Dangerous Android banking trojan Chameleon reemerges
Security researchers at Threat Fabric have discovered a new variant of the Android banking trojan Chameleon. This new variant supports new device takeover capabilities that include the ability to bypass biometric prompts.
Chameleon emerged as a threat in January 2023. It was distributed using various methods to infiltrate Android devices. The initial focus of the banking trojan were users in Poland and Australia.
The trojan targeted banking apps primarily and was distributed through phishing websites by disguising itself as legitimate applications. In Poland, Chameleon disguised itself as legitimate banking apps while it claimed to be an official app of the Taxation Office in Australia.
The new variant of Chameleon takes things a step further. Besides targeting Android users in the United Kingdom and Italy as well, it is equipped with new capabilities that make it even more dangerous.
Threat Fabric explains that the new variant likes to disguise it as Google Chrome, the world's most popular web browser. The variant supports two new capabilities.
The first, HTML Prompt to Enable Accessibility Service, responds dynamically to Android 13 devices with applied restrictions on applications. It displays an HMTL page to users in this case that prompts them to enable Accessibility services. The step is of utmost importance, as Chameleon relies on the Accessibility service to run its device takeover attacks.
The researchers explain: "Upon receiving confirmation of Android 13 Restricted Settings being present on the infected device, the banking trojan initiates the loading of an HTML page. The page is guiding users through a manual step-by-step process to enable the Accessibility Service on Android 13 and higher. The visual representation below provides an overview of the new Chameleon variant's adaptation in response to the Android 13 environment."
The second major feature of the new Chameleon variant is its ability to interrupt biometric operations on infected devices. The core idea behind this feature is to switch from biometric authentication, for instance via a fingerprint, to Pin-based authentication.
This allows the trojan to capture the user's PIN, password or pattern. These may then be used by the trojan to unlock device.
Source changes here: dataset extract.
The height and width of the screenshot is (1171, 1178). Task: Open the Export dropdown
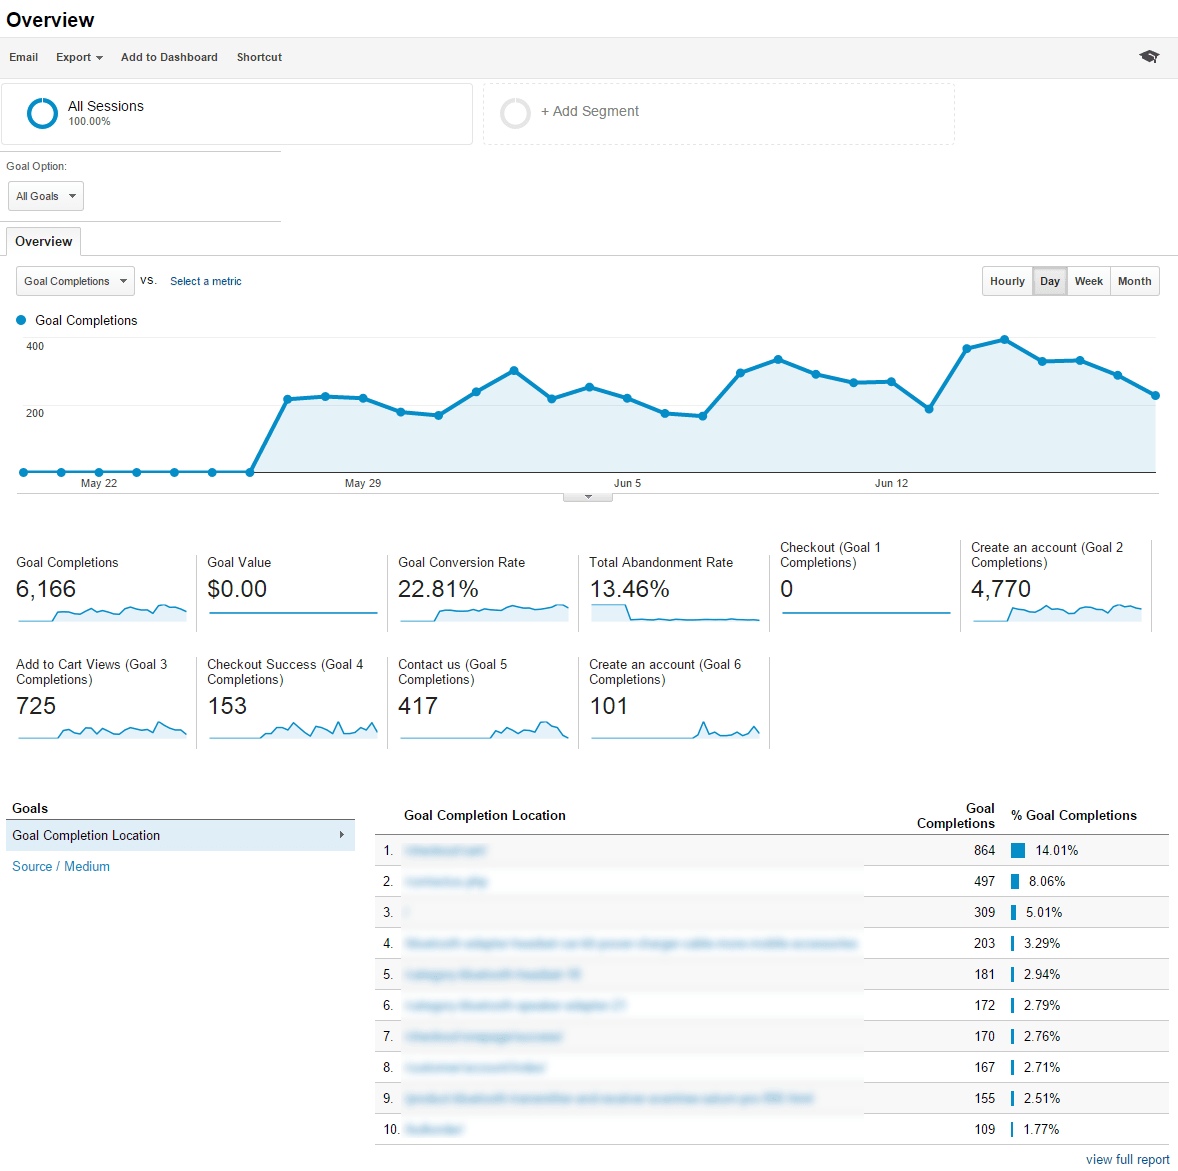[79, 57]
Another improved feature uses Task Scheduling using the AlarmManager API. The trojan implements a dynamic approach again. In essence, it enables the trojan to determine the foreground app. It needs the information to determine whether it will display overlays and inject activity.
The researchers note that attacks rely on the distribution of Android APK files through third-party sources. There is clearly no need to download Google Chrome or other important applications from a third-party source.
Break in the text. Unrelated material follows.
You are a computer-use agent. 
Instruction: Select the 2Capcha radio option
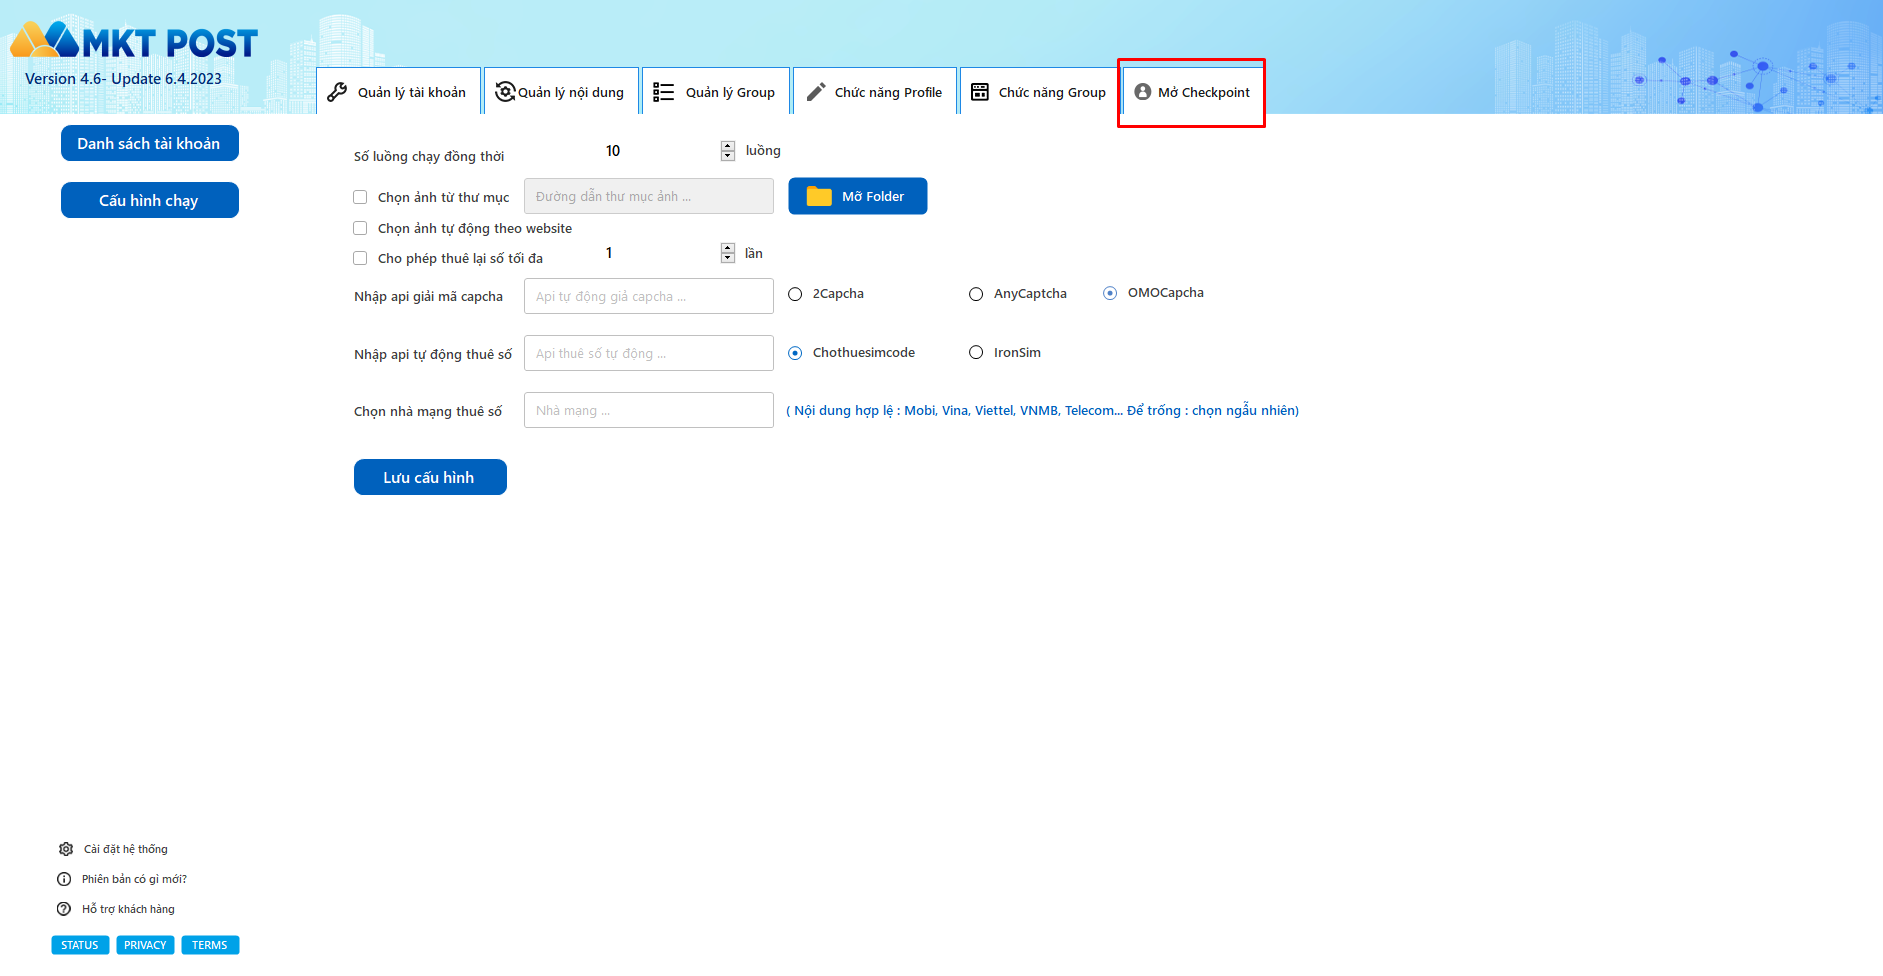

The new trojan may target specific regions primarily, but it is clear that operations will expand to other regions in the future.
Now You: do you download and install APK files from third-party sources?
You need to ask the right question. Do you use your phone for banking?
How anyone could believe a device purposely designed to invade their privacy would do anything but is confusing to me.
I dont use chrome or living in poo land or asstralia. so not a problem
No third party APK files. Crome disabled. Only have 3 apps installed that did not come with the device. No finacial apps, no apps with built-in ads, or micro-transactions. Device is locked down, and used as a communications device only.
No I don’t download APK files from third party sources. But neither do I use Google Chrome. Also, although pushed by Dutch banks, I refused to install a banking app because my phone is too old and hasn’t received security updates for several years already. Banking apps in NL only require a five digit code to login with which looked to me to be inherently insecure to begin with.